L’accord conclu le 6 décembre par le Conseil des ministres européens en faveur d’un protection accrue des internautes face à la publicité non sollicitée fait réagir les acteurs du marketing direct. Interview de Jérôme Stioui, PDG de Directinet.
Le Conseil des ministres européens s’est prononcé le 6 décembre pour l’"opt in ", qui exige l’accord préalable des internautes pour le démarchage publicitaire par courriel. Le Parlement européen, qui a adopté une position contraire réexaminera la question dans huit mois. Dans l’intervalle, les acteurs du secteurs du marketing direct prennent position ouvertement. Certains sont mécontents de l’avis du Conseil, telle la Fédération des Entreprises de Vente à Distance. D’autres appuient l’opt in. Par exemple Jérôme Stioui, PDG de Directinet, une société de marketing direct en ligne. Interview.
Pourquoi êtes-vous favorable à l’opt in ?
L’intérêt de l’internaute est évident : personne n’a envie d’être submergé de courrier publicitaire chaque fois qu’il accède à son compte mail. Mais c’est aussi l’intérêt des annonceurs : une campagne de spam peut avoir un impact désastreux sur une marque. Car le bouche à oreille électronique va très vite. Il faut donc être très prudent, si on ne veut pas tuer ce type de marché publicitaire.
Pourtant beaucoup d’acteurs du secteur du marketing direct et de la vente à distance continuent à faire pression pour abaisser la protection des internautes...

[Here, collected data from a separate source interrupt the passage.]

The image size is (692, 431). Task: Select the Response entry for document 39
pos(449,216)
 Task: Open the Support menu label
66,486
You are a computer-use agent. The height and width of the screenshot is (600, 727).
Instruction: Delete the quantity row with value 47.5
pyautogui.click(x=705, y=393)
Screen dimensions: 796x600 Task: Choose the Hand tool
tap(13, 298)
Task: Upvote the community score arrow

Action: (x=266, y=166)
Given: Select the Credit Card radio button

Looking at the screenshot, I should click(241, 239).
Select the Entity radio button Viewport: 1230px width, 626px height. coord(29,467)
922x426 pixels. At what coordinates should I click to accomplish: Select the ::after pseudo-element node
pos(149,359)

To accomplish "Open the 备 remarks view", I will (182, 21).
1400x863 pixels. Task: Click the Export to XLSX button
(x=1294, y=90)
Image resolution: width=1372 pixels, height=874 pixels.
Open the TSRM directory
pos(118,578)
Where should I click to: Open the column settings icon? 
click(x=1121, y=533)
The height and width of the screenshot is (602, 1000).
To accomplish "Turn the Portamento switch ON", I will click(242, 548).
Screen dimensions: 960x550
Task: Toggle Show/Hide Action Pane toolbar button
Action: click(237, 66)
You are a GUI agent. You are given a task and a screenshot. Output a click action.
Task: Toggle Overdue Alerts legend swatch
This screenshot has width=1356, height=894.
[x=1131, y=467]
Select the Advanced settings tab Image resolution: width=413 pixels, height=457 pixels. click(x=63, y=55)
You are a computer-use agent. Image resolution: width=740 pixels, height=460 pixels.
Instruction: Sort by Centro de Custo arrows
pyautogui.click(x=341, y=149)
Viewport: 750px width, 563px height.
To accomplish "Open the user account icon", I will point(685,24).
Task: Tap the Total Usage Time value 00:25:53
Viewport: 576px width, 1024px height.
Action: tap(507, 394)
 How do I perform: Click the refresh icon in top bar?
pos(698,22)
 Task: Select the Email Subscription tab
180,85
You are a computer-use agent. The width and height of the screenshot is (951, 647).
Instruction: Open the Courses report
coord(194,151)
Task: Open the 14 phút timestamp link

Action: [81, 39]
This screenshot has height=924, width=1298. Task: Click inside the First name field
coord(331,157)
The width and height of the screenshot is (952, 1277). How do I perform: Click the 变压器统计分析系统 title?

Je pense qu’ils ont une mauvaise compréhension du sujet. Même les politiques ont fini par changer d’avis. Christian Pierret a soutenu l’opt in au Conseil des ministres alors que la position française jusqu’alors, telle qu’elle figure dans le projet de loi LSI, était pour l’opt out [l’opposition au démarchage a posteriori par inscription sur un registre NDLR]. Je suis donc très content que les ministres européens aient décidé de renforcer le niveau de protection.
Est-il cohérent d’avoir davantage de protections contre le publipostage électronique que contre la pub dans les boîtes aux lettres ?
La différence essentielle tient dans le fait que le publipostage papier coûte très cher. A l’inverse, le mail peut être envoyé massivement. Même avec un taux de retour très faible, le volume de réponses obtenu reste rentable.
Si un internaute donne son consentement à une entreprise pour recevoir de la publicité, quelles garanties a-t-il de ne pas voir ses données louées ou vendues à une autre société ?
Lorsque l’on parle d’opt in, c’est évidemment en prévision de ce genre de cas. C’est pour cette raison que l’on demande le consentement préalable des internautes. En ce qui concerne la "fidélisation" des clients par une entreprise, la position adoptée par le conseil européen est claire. Elle indique que pour les besoins de leur propre publicité, les sociétés pourront utiliser leurs fichiers de clients, à condition de fournir à ces derniers les moyens de s’inscrire sur un registre d’opt out. A mon sens, pour obtenir une protection maximum, il aurait fallu encadrer le volume des messages qui peuvent être envoyés.
Tout ce système implique à chaque fois que l’internaute ait eu un contact préalable avec une entreprise via un site web ou une boutique...
...videmment. De toute façon la collecte sauvage d’e-mails est interdite.
Que répondez-vous à ceux qui estiment que "de toutes façons, une réglementation du spam au niveau européen ne sert à rien" ?
Je trouve ça idiot. D’une part, il existe des accords avec d’autres zones, comme le Safe Harbor entre l’Europe et les Etats-Unis, même s’il est loin d’être parfait... D’autre part, même si c’est un pis-aller, ce n’est pas une raison pour ne pas adopter de réglementation sur notre territoire.